DOCUMENT SECTION =
==*==

Scenario Data Seeding

Scenario data seeding creates data required to complete key journies through the software. They expose the functionality by setting up states ready for the user to join and complete key actions. It saves time as testers don't need to create those states themselves.

Scenarios can be useful to a number of people on the team.

  1. QA: Testers will be able to join complex journeys at key places without the tedium of setting up the relevant state. QA may also setup scenarios for automated testing tools in order to minimise test run times

  2. PMs: Project Managers will also be interested in testing key journeys. They may also request scenarios configured in order to complete demos with a client.

  3. Designers: Designers often need to assist on components or screens in the middle or at the end of complex journeys. Scenarios can get them there immediately without wasting time exploring how to do it.

  4. Developers: Developers often need to reset data in order to retry modifications to code. Scenario seeding makes this fast and easy.

In practice the helper objects used to make seeding easy are also useful to unit test creators.

Golden rules

In our experience there are some golden rules which if observed by everyone ensures we all get the maximum value from data seeding.

1. Naming: Scenarios name a feature (or sub feature).

The name of a scenario should describe not 'what' it creates, by 'why' it creates it. Why is this scenario important and to whom?

2. Descriptive: Scenarios should describe what they've created

The scenario body should detail to the console the various objects and journeys it has configured. Logins should be detailed, URLs presented etc. This should be done with regard for presentation - tabs, bold etc. to make it as readable as possible.

The output of a scenario should give the user everything they need to complete the scenario.

3. Idempotent: Scenarios should not 'spam' the database

If you run a seeder twice in succession it should not create double the records. It should find and reset existing records, and only add if missing. This is extremely important as seeding is expected to be ran repeatedly.

4. Complete: Scenarios should be independent of one another

One scenario should not depend upon another scenario, or indeed upon the order of execution. Users should be able to run all scenarios, or just one scenario and expect it to work.

5. Isolated: Don't delete or update other records

Scenarios should only modify data for the records it has created. It should not empty tables etc. In theory you should be able to run another person's Scenario at any point without it damaging your own data.

6. Composed: Built from shared units

Keep things DRY by using Factories to make objects from Recipes.

Key Classes

ScenarioDataSeeder

This is a class provided by Rhubarb's Stem module and is the container for our scenarios.

==*==

WRITTEN TASK 1 = What one-word labels name the golden rules in the scenario data seeding text?
WRITTEN TASK 2 = Can you carry the scenario data seeding text forward from its last sentence by writing the part that comes next?

LISTED RECORDS =
==*==

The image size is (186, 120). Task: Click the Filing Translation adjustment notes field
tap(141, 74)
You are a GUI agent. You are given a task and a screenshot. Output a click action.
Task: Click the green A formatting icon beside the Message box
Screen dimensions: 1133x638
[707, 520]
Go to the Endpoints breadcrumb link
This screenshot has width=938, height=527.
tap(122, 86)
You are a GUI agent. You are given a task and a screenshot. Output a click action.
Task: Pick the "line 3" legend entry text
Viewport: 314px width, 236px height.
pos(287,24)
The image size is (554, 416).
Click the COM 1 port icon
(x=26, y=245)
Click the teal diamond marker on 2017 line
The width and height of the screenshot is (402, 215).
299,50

==*==

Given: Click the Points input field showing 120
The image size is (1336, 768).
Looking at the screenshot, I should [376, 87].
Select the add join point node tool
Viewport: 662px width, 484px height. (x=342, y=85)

==*==

TASK ANSWER 1 = Naming, Descriptive, Idempotent, Complete, Isolated, Composed

TASK ANSWER 2 =
The basic usage looks like:

class CustomerSeeder extends ScenarioDataSeeder
{
    public function getScenarios(): array
    {
       return [
           new Scenario("Customers can't register if email address is in use", function(ScenarioDescription $description){
               // Code to create scenario data
               $description->writeLine("Something to describe what we've made");    
           }),
           new Scenario("Customers can reset their password", function(ScenarioDescription $description){
               // Code to create scenario data
               $description->writeLine("Something to describe what we've made");
           })
       ];
    }
}

We simply create a getScenarios function and return an array of Scenario objects. Those objects are constructed with a string name and a callback function which is passed a ScenarioDescription object. The call back should implement the core logic of the seeder and then use the description object to describe what has been configured.

ConsistentScenarioDataSeeder

This is a simple extension of ScenarioDataSeeder that seeds the Faker library so that random data while still random is predictable. This allows for seeders to be idempotent even if using random data.

SeedingFactory

A SeedingFactory is a class responsible for creating the objects involved in a feature. It's not uncommon to find a SeedingFactory for each 'top level' model in a project. It doesn't follow however that there should be a SeedingFactory for every model.

Each public method in a SeedingFactory should take a Recipe and return a new model. e.g.

$customerSeeder->createCustomer(CustomerRecipe::create())

Instead of creating new instances of a SeedingFactory you should call the static ::get() method. This is a simple convenience method so that you can keep seeding expressions short:

// Not this
$seeder = new CustomerSeeder();
$customer = $seeder->createCustomer(CustomerRecipe::create());

// Do this instead
$customer = CustomerSeeder::get()->createCustomer(CustomerRecipe::create());

Recipe

A Recipe object is a simple class that expresses the values, flags and switches a Factory might need to control what it returns.

Recipes are created by calling the ::create() static method again so that the expressions can read clearly to the user.

While Recipes often contain all public properties, it is still common to have a fluent pattern of setting methods to allow those elements to be chained together. e.g.

CustomerSeeder::get()->createCustomer(
    CustomerRecipe::create()
        ->withName("John", "Smith"),
        ->withEmail("jsmith@gmail.com"),
        ->isArchived()
        ->hasContacts(3)
    );

The fluent methods are commonly prefixed with 'with' but this can vary as in the example above. Readability is the main goal here. Note also that the methods don't have to just accept a single argument especially if they come in groups or pairs.

A Recipe class that encapsulates the settings above might look like:

class CustomerRecipe extends Recipe
{
    public $forename;
    public $surname;
    public $email;
    public $archived = false;
    public $numberOfcontacts = 0;
    
    public function withName($forename, $surname)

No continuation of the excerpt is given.